LINC is working on expanding the reach of the program, and Proffer is eager to expand with it as well, said CEO Bob Proffer.
"They've figured out how to get the food to the counties and areas where there's need," he said. The LFPA program is a shining example, he said, "where food produced in the United States -- (by) the American farmer -- is going to places that need it and the government is assisting in securing these holes and helping with it. I think it's a great program, a great thing to be a part of."
On a recent distribution day in June, Topping Elementary School grandparent Bobbi Bramble had dropped her grandkids off at the summer school program at North Kansas City Schools’ Maplewood Elementary when the LINC team surprised her with news of the produce boxes.
“Wow,” she said as she took a look inside. She searched through the squashes and tomatoes. “Oh wow — and some sweet potatoes — this is nice.”
“It really helps out,” she said. “I’m on disability and I take care of my grandchildren. It’s great to be able to give them fresh vegetables. Knowing my kids are eating good — I love that. You can’t beat that.”
School administrators like King Summer Academy Principal Kent Mailen in the Kansas City Public Schools said the free produce aid is coming at a critical time for families.
“The price of food right now is outrageous,” Mailen said. “The fact that this food is being distributed to families not just in our school but in our community is going a very long way. We are very thankful.”
LINC Caring Communities Coordinator John Herrera at Boone Elementary in the Center School District said it’s not just school parents that are happy to hear that the produce will keep coming for many months to come.
Many of the school’s teachers are straining to support their families and are accepting produce boxes as well.
“The need,” he said, “goes across the whole gamut of the community.”
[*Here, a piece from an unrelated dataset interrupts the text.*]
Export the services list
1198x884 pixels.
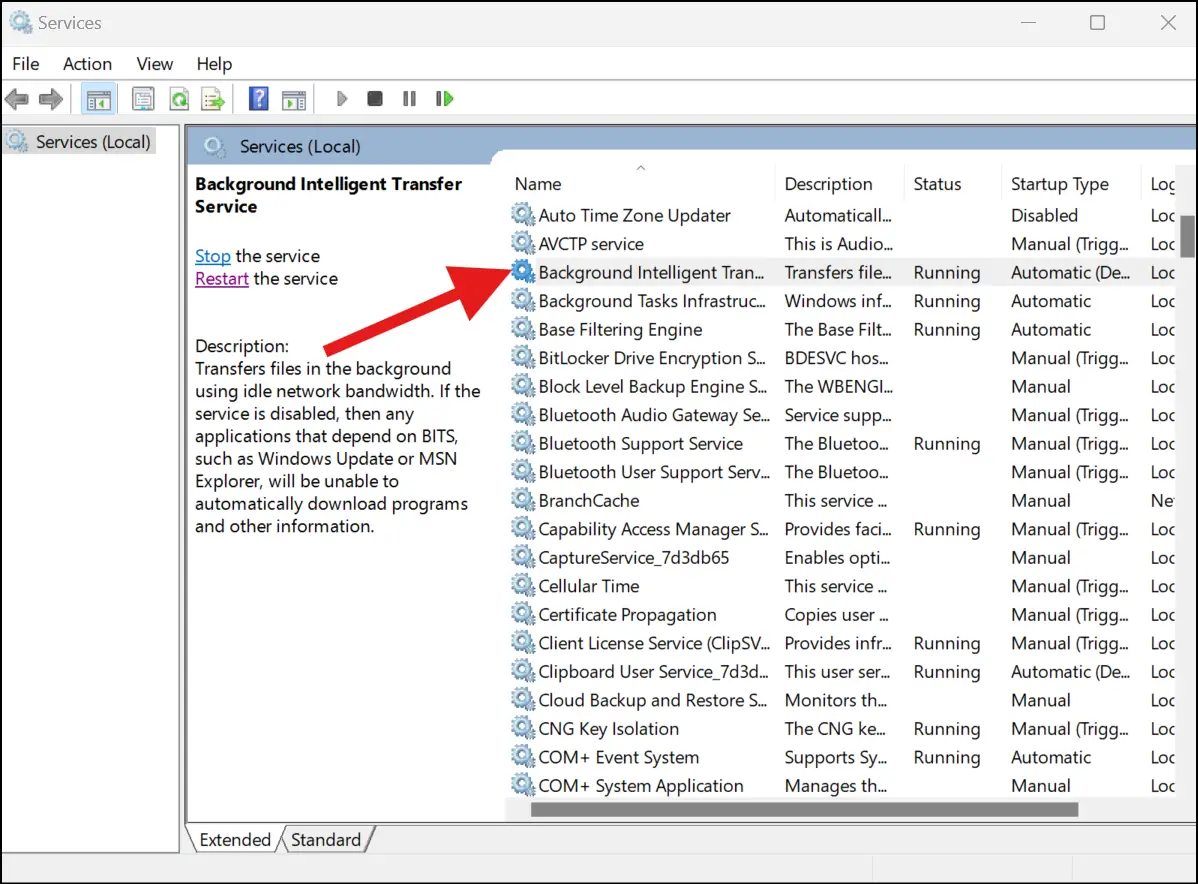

The local produce from Moyer and Proffer has also boosted the weekly food distributions at the Morning Star Youth and Family Life Center at 27th and Prospect Avenue in Kansas City.
Between 500 and 700 households come to pick up food each week, some represented in the more than 200 vehicles coming through the car line, and others by the more than 150 individuals who bring their bags and baskets through the walk-up line, said LINC Caring Communities Program Associate Drake Bushnell.
The Morning Star distribution, with food coming from Harvesters and many local donations, has always been able to provide good proteins, meats and grains, he said. “But getting the fresh, ready-to-eat, ready-to-cook produce is awesome.”
From Grandview in the far south of Jackson County to Buckner to the far east, and across the river into Clay County, thousands of pounds of produce have reached Missouri households, with more and wider-ranging distributions to come.
Other regional community partnerships, working with the Missouri Department of Social Services, are carrying out the same mission across Missouri.
And with the summer growing season now in full, the menu is only going to get better.
Tomatoes, cherry tomatoes, sweet potatoes, green beans, zucchini, cucumbers, lettuce and radishes are already going home with families
“And coming down the pipeline, the sweet corn is ready,” Nathan Moyer said. “And we’re going to have watermelon and canteloupe too.”